Key characteristics: - Exchange-based routing: messages go to exchanges, which route to queues via binding rules - Acknowledgments: consumers explicitly ack messages; unacked messages are redelivered - Prefetch: consumers control how many unacked messages they receive at once - Flexible routing: direct, fanout, topic, and headers exchanges - Lower throughput than Kafka but richer routing and per-message semantics

Producer --> Exchange (topic) --> Binding --> Queue A --> Consumer A
                               --> Binding --> Queue B --> Consumer B

Amazon SQS

SQS is a fully managed message queue service from AWS.

Key characteristics: - Standard queue: at-least-once delivery, best-effort ordering (very high throughput) - FIFO queue: exactly-once processing, strict ordering (lower throughput, 300 msg/s per group) - Visibility timeout: after a consumer reads a message, it is invisible to others for a timeout period - Dead-letter queue (DLQ): messages that fail processing N times are moved to a DLQ - No infrastructure to manage: fully serverless

Comparison Table

Feature Kafka RabbitMQ SQS
Model Log / streaming Message broker (AMQP) Managed queue
Ordering Per partition Per queue FIFO queue only
Throughput Very high (millions/sec) Medium (tens of K/sec) High (standard), medium (FIFO)
Message retention Configurable (days+) Until consumed/expired Up to 14 days
Replay Yes (offset reset) No (once consumed) No
Delivery guarantee At-least-once / exactly-once At-least-once At-least-once / exactly-once (FIFO)
Use case Event sourcing, streaming Task queues, RPC Serverless, decoupling

Concurrent Queues

Go: Channels and Select

Go channels are first-class concurrent queues.

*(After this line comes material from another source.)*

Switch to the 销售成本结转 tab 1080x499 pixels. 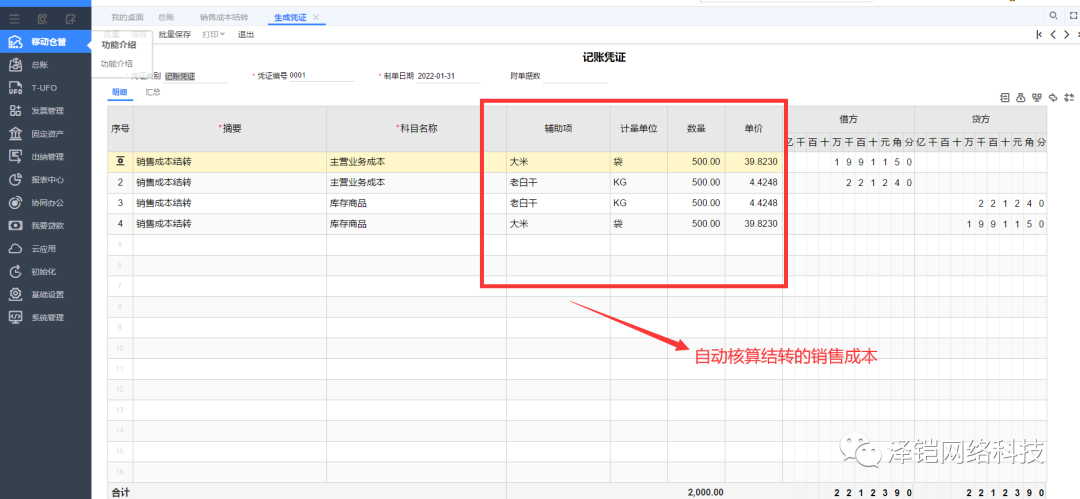tap(224, 18)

The select statement enables non-blocking operations and multiplexing across multiple channels.

package main

import (
    "context"
    "fmt"
    "time"
)

func worker(ctx context.Context, id int, jobs <-chan int, results chan<- string) {
    for {
        select {
        case <-ctx.Done():
            fmt.Printf("Worker %d: shutting down\n", id)
            return
        case job, ok := <-jobs:
            if !ok {
                return
            }
            // Simulate work
            time.Sleep(100 * time.Millisecond)
            results <- fmt.Sprintf("Worker %d processed job %d", id, job)
        }
    }
}

func main() {
    ctx, cancel := context.WithTimeout(context.Background(), 2*time.Second)
    defer cancel()

    jobs := make(chan int, 20)
    results := make(chan string, 20)

    // Start 3 workers
    for i := 0; i < 3; i++ {
        go worker(ctx, i, jobs, results)
    }

    // Send 10 jobs
    for j := 0; j < 10; j++ {
        jobs <- j
    }
    close(jobs)

    // Collect results
    for i := 0; i < 10; i++ {
        fmt.Println(<-results)
    }
}

Java: BlockingQueue Variants

Java provides multiple BlockingQueue implementations for different concurrency needs.

import java.util.concurrent.*;

public class ConcurrentQueues {
    public static void main(String[] args) throws InterruptedException {
        // ArrayBlockingQueue: bounded, fair optional
        BlockingQueue<String> bounded = new ArrayBlockingQueue<>(100);

        // LinkedBlockingQueue: optionally bounded, higher throughput
        BlockingQueue<String> linked = new LinkedBlockingQueue<>(1000);

        // PriorityBlockingQueue: unbounded, priority ordering
        BlockingQueue<Integer> priority = new PriorityBlockingQueue<>();

        // ConcurrentLinkedQueue: non-blocking, lock-free
        ConcurrentLinkedQueue<String> lockFree = new ConcurrentLinkedQueue<>();

        // Example: worker pool with ExecutorService + BlockingQueue
        BlockingQueue<Runnable> workQueue = new ArrayBlockingQueue<>(50);
        ThreadPoolExecutor executor = new ThreadPoolExecutor(
            4,    // core pool size
            8,    // max pool size
            60L, TimeUnit.SECONDS,
            workQueue,
            new ThreadPoolExecutor.CallerRunsPolicy()  // back-pressure
        );

        for (int i = 0; i < 20; i++) {
            final int taskId = i;
            executor.submit(() -> {
                System.out.println("Task " + taskId + " on " +
                    Thread.currentThread().getName());
                try { Thread.sleep(100); } catch (InterruptedException e) { }
            });
        }

        executor.shutdown();
        executor.awaitTermination(10, TimeUnit.SECONDS);
    }
}

Python: queue.Queue and multiprocessing.Queue

import queue
import multiprocessing
import threading

# Thread-safe queue (for threading)
thread_q = queue.Queue(maxsize=100)

# Process-safe queue (for multiprocessing)
process_q = multiprocessing.Queue(maxsize=100)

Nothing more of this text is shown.